In its review of Obamacare’s constitutionality, the Supreme Court will examine two substantive parts of the law: the “individual mandate” that compels private citizens to purchase health insurance, and the statute’s massive expansion of Medicaid rolls. While the mandate question holds great constitutional interest, the outcome won’t greatly affect Obamacare’s operation one way or the other. The Medicaid question, in contrast, is crucial. The expanded program is expected to provide health coverage for an additional 16 million poor and near-poor, heretofore-uninsured individuals, at a cost of upwards of $500 billion between 2014 and 2019. In a brief filed earlier this week, the litigating states claim that the statute unduly “coerces” them into participating in the program, in violation of the constitutional federalism balance. Should they prevail, all of Obamacare will have to be renegotiated.
That renegotiation, of course, is the holy grail of conservative agitation. However, the states won’t prevail on their Medicaid claim. Nor should they. Conservatives’ vocal support for the states’ opportunistic position is incoherent as a matter of both policy and federalism theory.
Enacted in 1965, Medicaid is a “cooperative” federal-state program. If a state agrees to provide medical services for certain populations, the feds pay between 50 and 83 cents of each dollar spent on the service. The match, known as “FMAP,” depends on the state’s wealth, with poor states receiving higher matches. For participating states, coverage of certain populations and services is mandatory. However, states may voluntarily cover additional populations and services. All have done so, to varying degrees.

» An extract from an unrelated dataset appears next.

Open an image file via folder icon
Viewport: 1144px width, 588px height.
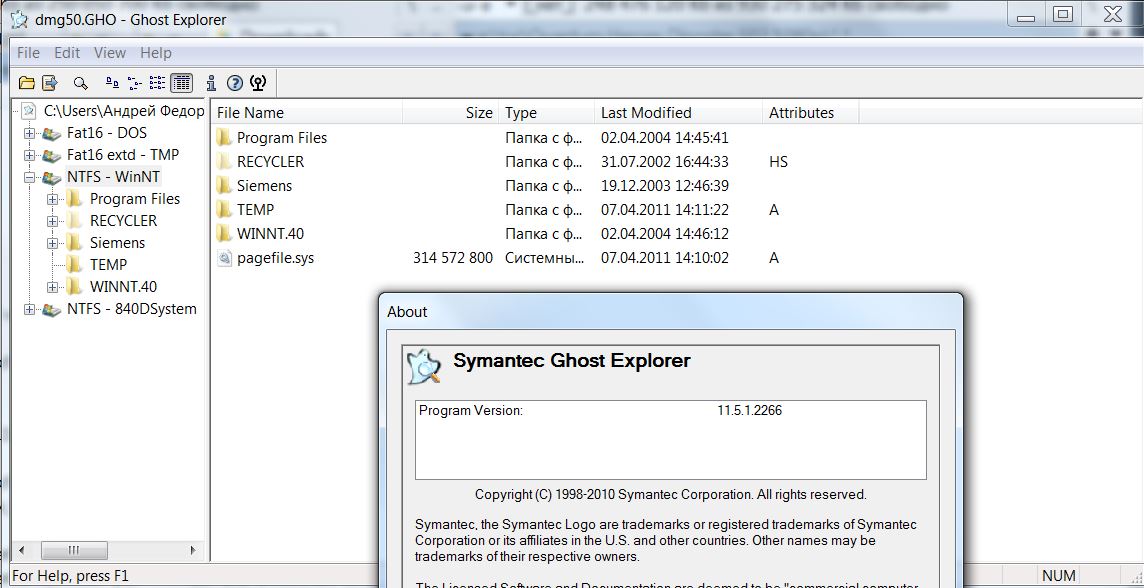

Obamacare builds on this regime. Beginning in 2014, it requires participating states to cover all individuals with incomes up to 133 percent of the federal poverty line. The federal government will pay 100 percent of the costs for these “newly enrolled” citizens. While the ratio will gradually decline to 90 percent by 2019, it will remain above — for most states, far above — the current FMAP. Texas, for example, the noisiest among the litigating states, will see its FMAP shoot up from the current 60 to almost 70 percent. What’s there not to like?
Constitutionally, the states’ brief hangs its opposition on a single sentence in the Supreme Court’s 1987 decision in South Dakota v. Dole, hinting that conditional-funding statutes may encourage but not coerce states to participate. While no federal court has ever followed that suggestion, the states argue that Obamacare crosses the threshold at which fiscal inducement ends and compulsion begins. In the great majority of states, Medicaid consumes well north of 20 percent of the state budget. No state could possibly replace the federal matching funds that would be “lost” if the state were to opt out. Moreover, because federal Medicaid expenditures are paid from general revenues, a withdrawing state’s taxpayers would still be on the hook. Their tax payments would remain unchanged — and be distributed to all other states and their Medicaid programs.
All this is true, but it doesn’t help the states’ case. All federal funding statutes provide money that the states think they cannot afford to lose (else they’d opt out), and all are cross-subsidized from general revenues, in addition to the funding from FICA taxes. A few conservative theorists have suggested that all those statutes are unconstitutionally coercive. However, the litigating states wisely disavow that position, knowing that the justices are not remotely inclined to entertain it.